Several essential peculiarities of American railroad development stand out in sharp relief by comparison with the experience of Europe. The most significant, perhaps, is the large amount of public participation in construction, evinced through liberal grants of aid in lands, credit and cash by both the state and Federal governments. The huge aggregate of these state subventions is not generally appreciated. Because our railroads are now private concerns, so far at least as legal title is concerned, it is too often assumed in public discussion that they owe their existence solely to private initiative and enterprise. With all credit to their sturdy builders, to whose vision and courage so much is due, the plain historical fact remains that the people of the United States have had a large share in the great task of creating our present railway net,—not indirectly alone, through settlement of the virgin territory, but immediately and directly through land grants and subventions.[20]

The total of land grants by state and Federal governments in aid of railroads, according to the most careful estimates, is approximately, 155,000,000 acres,—that is to say, about 242,000 square miles. The United States alone is believed to have given about 26,000,000 acres or 40,000 square miles. For purposes of comparison, the following table of present-day areas is useful.

German Empire208,000 sq. miles
France204,000 sq. miles
Texas265,000 sq. miles
New England States66,000 sq. miles
Illinois56,000 sq. miles
Belgium11,000 sq. miles
Massachusetts8,300 sq. miles

It thus appears that a gift of territory greater by about one-fifth than the entire area either of the German Empire or France, almost equal in size to the state of Texas or four times the New England states, has, at one time or another, been made in aid of railroad construction. The Federal grants equal about two-thirds of the area of the New England states, or, in other words, are about five times the size of the state of Massachusetts. A large proportion of the area of the newer commonwealths was offered as a bonus to railroads. Seven western states—including, for example, Minnesota, Iowa, and Wisconsin—gave away from a fifth to a quarter of their birthrights. Nebraska donated one-seventh, and California one-eighth. The Lone Star state discovered in 1882 that in her youthful ardor she had given away some 8,000,000 acres more than she possessed.[21] Shall it ever be said, in the face of such evidence, that these common carriers are private concerns, to be administered solely in the interest of holders of their securities?
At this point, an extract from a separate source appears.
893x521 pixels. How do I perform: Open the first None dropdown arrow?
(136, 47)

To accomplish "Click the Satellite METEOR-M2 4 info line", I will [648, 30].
As concerns aid in the form of funds or credit, that is to say, through subscription to railroad stocks or bonds, it is hazardous to venture statistics, particularly for the separate states and municipalities. But the statement[22] of direct appropriations and subscriptions to securities on the next page is as reliable as any. The amount of municipal and local aid can only be a matter of guess work, even nominally, to say nothing of its real cash value. Including everything from the heavy investments of such cities as Baltimore ($3,500,000) or Cincinnati ($10,000,000) down to those of little places like Watertown, Wisconsin,[23] with its railroad debt of $750,000 on a population of 7,553 souls ($100 per capita), the total for local aid as above stated seems conservative enough. For Massachusetts alone no fewer than 171 town and city bond issues for railroad construction were authorized in the forty years to 1871. The municipalities in Wisconsin by 1874, despite its later settlement, issued about seven million dollars in bonds for similar purposes. As long as the state legislatures were free to appropriate moneys, they did so with a lavish hand; but when, as in Illinois in 1848, they were constitutionally prohibited from doing so, the enthusiasm shifted to the lesser governmental units. Forty-three counties in Nebraska, between 1869 and 1892, voted subsidy bonds to railroads to the amount of $4,918,000. In the case of towns and cities, also, it was possible to play off one against another. No ambitious community could stand idly by and see a new railroad go to a rival place. There was no option but to vote bonds. And farmers, as in Illinois, who had no cash, simply mortgaged their farms. It is clear that in the aggregate these local contributions greatly exceeded in amount those of the state and National governments.